**TEXTO**:
---*---

CRÍTICA | Nausicaä do Vale do Vento

Direção: Hayao Miyazaki
Roteiro: Hayao Miyazaki
Elenco: Sumi Shimamoto, Mahito Tsujimura, Hisako Kyôda, entre outros
Origem: Japão/EUA
Ano: 1984


Uma mulher forte como protagonista, aviação e um mundo decadente pelos constantes descasos com o meio ambiente. Se houvesse uma cartilha do Hayao Miyazaki (O Castelo no Céu), Nausicaä do Vale do Vento (Kaze no tani no Naushika) com certeza preencheria todos os requisitos. Apesar de ter sido lançado antes da fundação do Studio Ghibli, o filme foi o grande responsável por impulsionar a criação do mesmo e, ainda por cima, colocar de vez o nome do diretor e de seu principal colaborador, Isao Takahata (Túmulo dos Vagalumes), nos holofotes.

---*---

**DADOS REGISTRADOS**:
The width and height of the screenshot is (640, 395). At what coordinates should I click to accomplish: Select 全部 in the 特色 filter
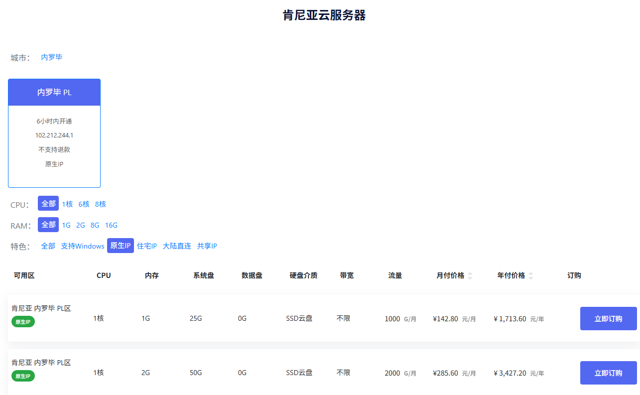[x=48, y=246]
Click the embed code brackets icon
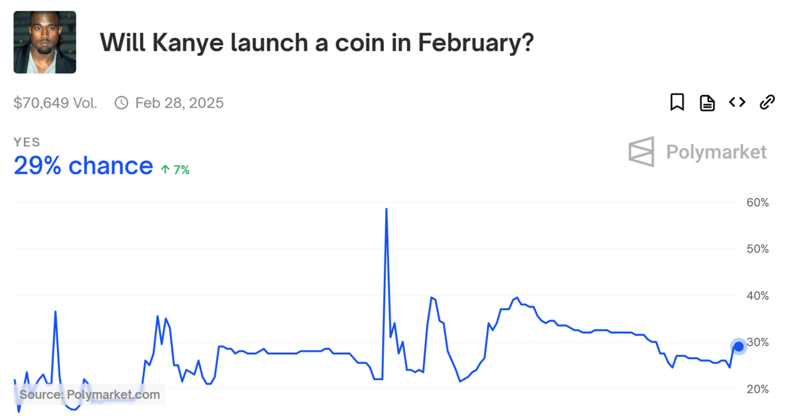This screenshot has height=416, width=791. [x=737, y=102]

---*---

**TAREFAS A CUMPRIR**:
1 – Responda às perguntas abaixo com base na crítica de Nausicaä do Vale do Vento.
(a) Quem assina o roteiro do filme?
(b) Em que ano o filme foi lançado?
(c) Qual colaborador principal do diretor a crítica menciona?
2 – Liste todos os integrantes do elenco citados nominalmente na crítica de Nausicaä do Vale do Vento.
3 – Prossiga a crítica de Nausicaä do Vale do Vento a partir da última frase apresentada.

**RESPOSTAS POR TAREFA**:
1 –
(a) Hayao Miyazaki.
(b) 1984.
(c) Isao Takahata.

2 – Sumi Shimamoto, Mahito Tsujimura, Hisako Kyôda

3 –
Baseado em um mangá homônimo que começou a ser publicado em 1982, cujo autor também era Miyazaki, a animação apresenta um mundo completamente devastado após o colapso da civilização como conhecemos. Por anos de maus tratos à natureza, a terra foi coberta por uma nuvem de gás tóxico, tornando o simples ato de respirar uma sentença de morte para os que ainda vivem.

Em meio a desertos e dezenas de cidades completamente dizimadas, há um pequeno paraíso: o Vale do Vento, vilarejo que, como bem diz o nome, é abençoado pelos ventos que vem do mar. Por conta deles, a nuvem de gás tóxico não consegue penetrar no meio de suas casas, fazendo com que seu povoado viva sem máscaras e seja cercado por árvores, animais e água limpa. Tal privilégio, claro, atrai atenção de todos que não gozam dele.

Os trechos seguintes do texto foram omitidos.